Pour une pensée qui s'envolerait vers celui qui n'est plus...
Une vallée lointaine. Une vallée isolée...
Une vallée qui vit encore au rythme des saisons, reniant un mode de vie endiablé, se tenant éloignée des attraits qui pourraient attirer une certaine forme de tourisme calqué sur les saisons. Une vallée perchée sur son quant-à-soi, un peu rebelle mais tout en authenticité.
Une vallée dont les yeux et la bouche sont ces petites habitations disséminées dans le hameau, accrochées à la montagne, comme autant de points de suspension d'existences en sursis.
Une vallée qui vit au rythme de la nature, au son des trilles des passereaux, dans l'harmonie du vol des rapaces, dans le pépiement enjoué des messagers ailés qui annoncent le redoux.
Une vallée qui sait encore regarder, observer, un instant s'appesantir, sur la vision de ces hardes de cerfs et de biches qui se meuvent au fil des saisons, tantôt à découvert, tantôt sous la futaie, tantôt en brame, tantôt en silence pour que nul ne suppose où ils sont.
Une vallée peuplée d'être rivés à quelques terres, à quelques arbres, quand ce n'est pas à quelques souvenirs, des êtres en attente, en attente du déclin de cette vie qui se fait de plus en plus discrète, en attente du bouleversement qui fera que la vie rebondira pour s'éclairer d'étincelles d'espoirs en des lendemains plus cléments.
Ils sont nés là ou sont arrivés pour s'installer en quête de solitude et d'isolement...
Un peu à l'image des marionnettes que certains fabriquent au village, ils prennent vie dans un décor changeant, sous les gestes de ceux venus de loin qui ne visitent le hameau que pour en exploiter ses beautés. Ils sont intimement liés les uns aux autres comme si tous les fils qui devaient les mouvoir s'étaient emmêlés. Sans le savoir, ils avancent ensemble, vers un demain et un ailleurs qu'ils embellissent de leurs rêves sous le ciel qui leur sèment les étoiles comme autant d'éclats de possibilités de partage qu'eux seuls font exister ou resplendir.

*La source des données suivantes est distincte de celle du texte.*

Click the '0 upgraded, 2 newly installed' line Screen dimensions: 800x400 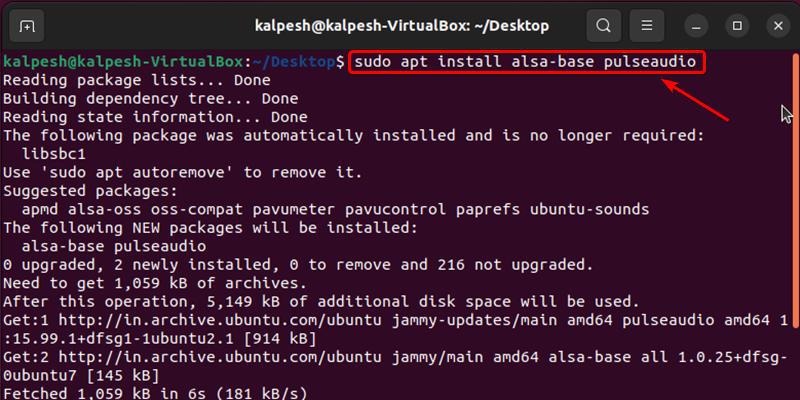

Au coeur de ce hameau, aux coeurs de ces vies, un emblème brasille, un animal sacré veille sur eux et sur la vie qui palpite ici-bas : un vieux cerf que tous convoitent, certains pour juste l'apercevoir comme un signe d'une vie qui se ferait meilleure, autre, légitimée, et d'autres pour le trophée qu'il représente.

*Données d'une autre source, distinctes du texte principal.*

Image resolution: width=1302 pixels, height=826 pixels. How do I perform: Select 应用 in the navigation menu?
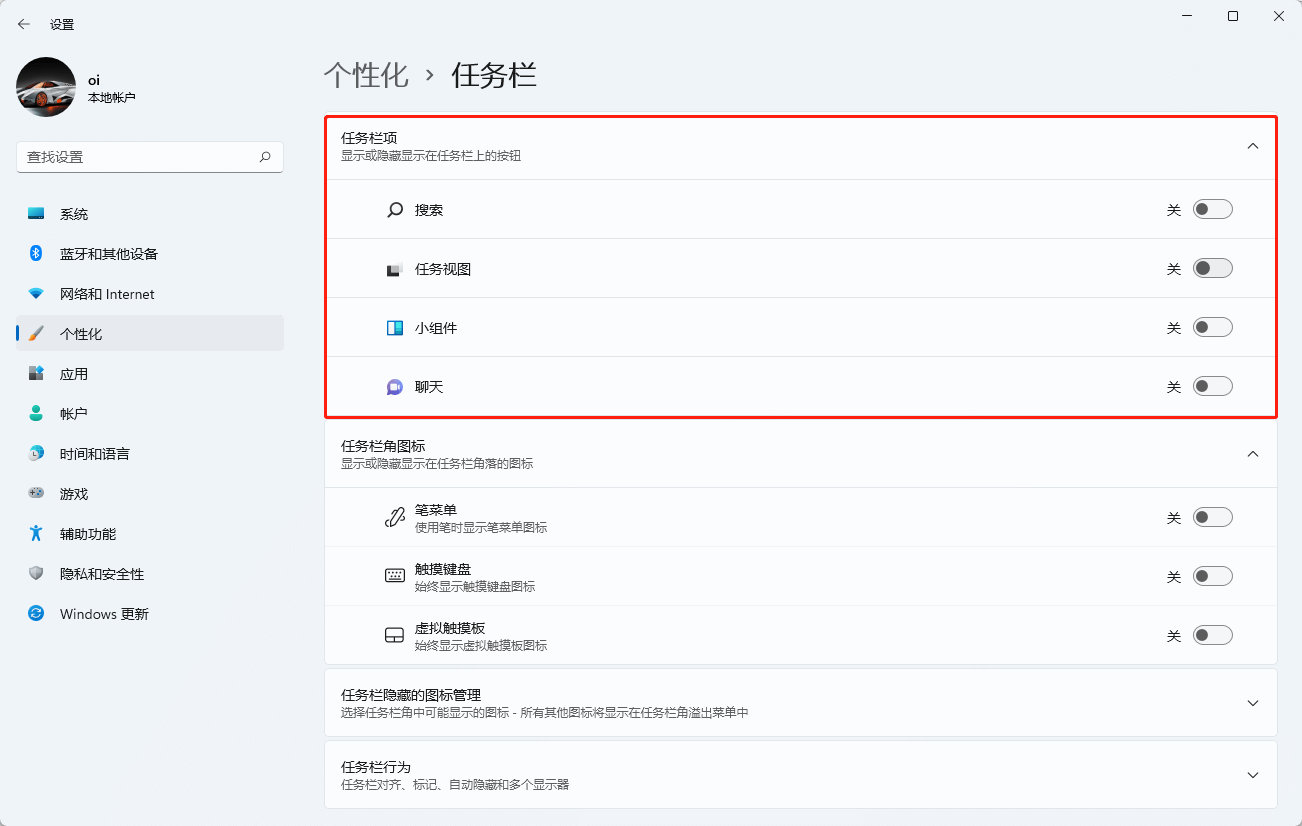click(34, 373)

Comme ceux qui s'accrochent encore à ces prairies et à ces bois qui contiennent autant d'histoires qu'ils distillent de couleurs changeantes au fil de l'année, ce vieux cerf détient le trésor de la sagesse qui sait puiser dans la vie des autres et dans la rencontre, le feu qui permet à l'existence de s'embraser, l'élan qui permet aux esprits de se comprendre, le recul qui permet de voir sans juger et de s'en remettre à cette nature qui en sait bien plus long que l'homme sur ce qui devrait être...

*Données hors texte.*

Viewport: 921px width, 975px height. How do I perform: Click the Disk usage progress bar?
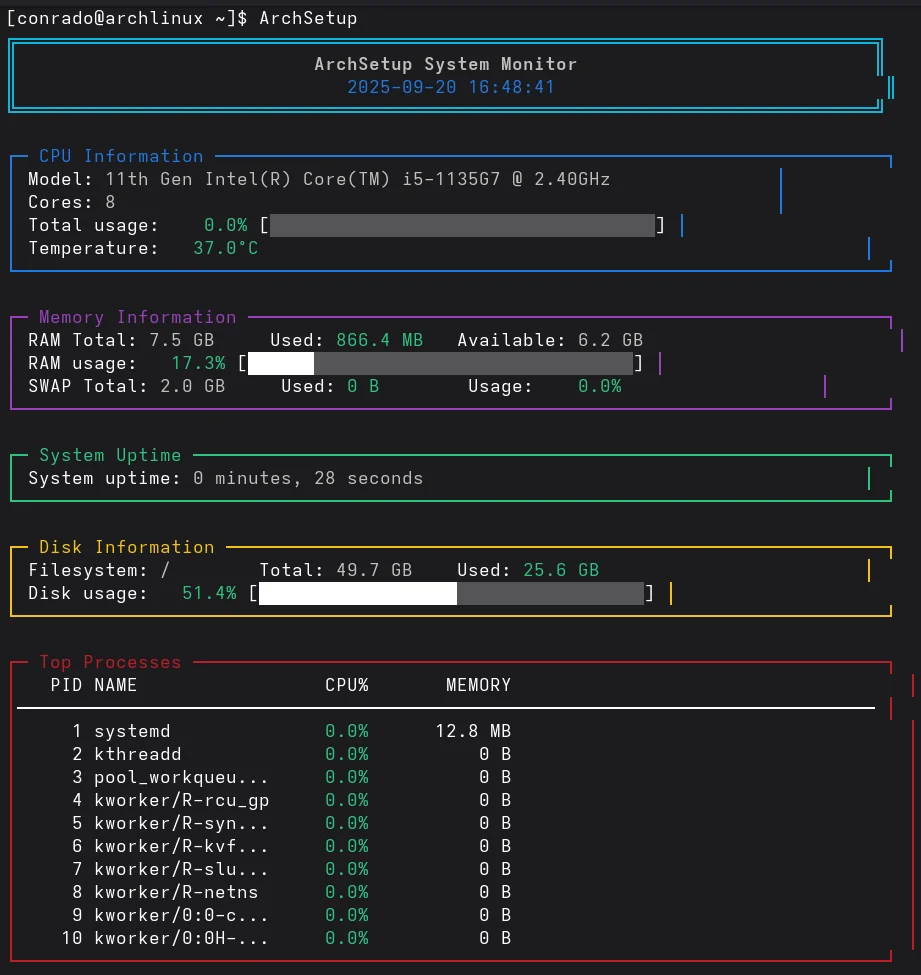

Dans un texte qui est tout en poésie, dans une écriture presque enivrante comme la première neige qui annonce l'hiver,
André Bucher, nous conte quelques saisons d'une vie qui préfère la richesse d'un regard sur la nature, qui dit les bienfaits de se laisser porter par les éléments et cette faune toujours changeante, toujours renaissante, toujours en symbiose avec ces arbres et cette rivière qui murmurent ou fredonnent ce qui pourrait apparaître comme un guide de vie, ensemble.…
Comme un hommage à cet écrivain, à sa plume qui savait faire scintiller les mots, à ces phrases qui nous guidaient le regard...
Et dorénavant, une pensée pour lui et ses pages en entendant l'orage, on se redira cette dernière citation :
"(...) l'éclair c'est un renard aux dents qui brillent et qui vole la foudre - une poule tombée de son perchoir en plein rêve."